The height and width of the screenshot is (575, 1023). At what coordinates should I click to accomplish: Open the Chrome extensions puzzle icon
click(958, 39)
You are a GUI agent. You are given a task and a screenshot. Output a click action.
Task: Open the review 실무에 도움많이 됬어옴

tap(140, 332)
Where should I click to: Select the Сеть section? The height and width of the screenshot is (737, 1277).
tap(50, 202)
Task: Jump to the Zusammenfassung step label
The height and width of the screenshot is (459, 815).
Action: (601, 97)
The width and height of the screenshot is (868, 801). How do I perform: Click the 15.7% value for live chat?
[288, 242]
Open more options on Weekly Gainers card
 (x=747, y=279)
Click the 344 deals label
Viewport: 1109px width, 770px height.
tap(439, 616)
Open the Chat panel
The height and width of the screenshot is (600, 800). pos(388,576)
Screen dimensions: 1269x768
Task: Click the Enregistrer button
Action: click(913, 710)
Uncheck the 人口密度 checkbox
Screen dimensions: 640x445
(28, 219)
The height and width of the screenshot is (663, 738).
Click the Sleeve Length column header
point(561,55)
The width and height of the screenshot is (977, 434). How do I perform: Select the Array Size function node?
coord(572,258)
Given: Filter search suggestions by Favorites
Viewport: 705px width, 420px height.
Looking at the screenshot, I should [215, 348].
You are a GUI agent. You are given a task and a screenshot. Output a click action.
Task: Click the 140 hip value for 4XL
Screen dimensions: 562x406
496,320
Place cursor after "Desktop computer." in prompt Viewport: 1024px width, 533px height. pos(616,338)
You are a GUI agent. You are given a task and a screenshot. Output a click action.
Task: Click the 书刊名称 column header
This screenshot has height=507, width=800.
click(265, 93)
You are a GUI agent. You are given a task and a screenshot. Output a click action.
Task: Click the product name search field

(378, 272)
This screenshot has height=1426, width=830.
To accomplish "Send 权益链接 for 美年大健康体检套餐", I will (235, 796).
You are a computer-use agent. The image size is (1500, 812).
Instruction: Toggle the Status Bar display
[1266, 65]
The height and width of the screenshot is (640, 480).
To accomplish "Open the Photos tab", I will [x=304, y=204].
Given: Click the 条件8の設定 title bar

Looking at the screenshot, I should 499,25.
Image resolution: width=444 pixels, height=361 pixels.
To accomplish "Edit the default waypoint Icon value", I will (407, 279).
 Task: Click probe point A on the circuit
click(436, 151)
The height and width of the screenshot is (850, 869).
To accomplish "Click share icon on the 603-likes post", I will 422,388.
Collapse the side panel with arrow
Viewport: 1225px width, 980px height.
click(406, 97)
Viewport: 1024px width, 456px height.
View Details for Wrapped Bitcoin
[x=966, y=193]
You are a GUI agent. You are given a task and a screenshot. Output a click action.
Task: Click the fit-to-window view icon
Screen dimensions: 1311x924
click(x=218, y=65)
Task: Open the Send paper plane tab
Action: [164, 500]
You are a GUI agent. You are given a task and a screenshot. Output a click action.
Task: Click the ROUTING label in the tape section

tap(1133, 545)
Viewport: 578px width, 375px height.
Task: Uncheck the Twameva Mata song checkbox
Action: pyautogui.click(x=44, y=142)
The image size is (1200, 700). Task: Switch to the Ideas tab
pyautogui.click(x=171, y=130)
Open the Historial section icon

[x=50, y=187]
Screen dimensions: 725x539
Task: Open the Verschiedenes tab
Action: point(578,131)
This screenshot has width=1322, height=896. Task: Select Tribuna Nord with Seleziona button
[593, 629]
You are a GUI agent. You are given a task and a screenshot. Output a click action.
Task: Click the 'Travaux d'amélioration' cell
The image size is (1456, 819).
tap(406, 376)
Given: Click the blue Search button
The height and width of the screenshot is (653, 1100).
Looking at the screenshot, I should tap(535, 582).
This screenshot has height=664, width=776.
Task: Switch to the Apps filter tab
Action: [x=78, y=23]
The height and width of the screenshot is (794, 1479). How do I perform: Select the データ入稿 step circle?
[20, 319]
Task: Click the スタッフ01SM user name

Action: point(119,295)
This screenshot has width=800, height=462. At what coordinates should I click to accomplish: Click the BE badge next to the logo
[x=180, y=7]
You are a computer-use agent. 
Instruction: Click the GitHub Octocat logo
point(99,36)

···

YOUR INSTRUCTIONS - Scan the data above for the word "computer". Copy every line in which it is found.

ANSWER SECTION -
Place cursor after "Desktop computer." in prompt Viewport: 1024px width, 533px height. pos(616,338)
You are a computer-use agent. The image size is (1500, 812).
You are a computer-use agent. 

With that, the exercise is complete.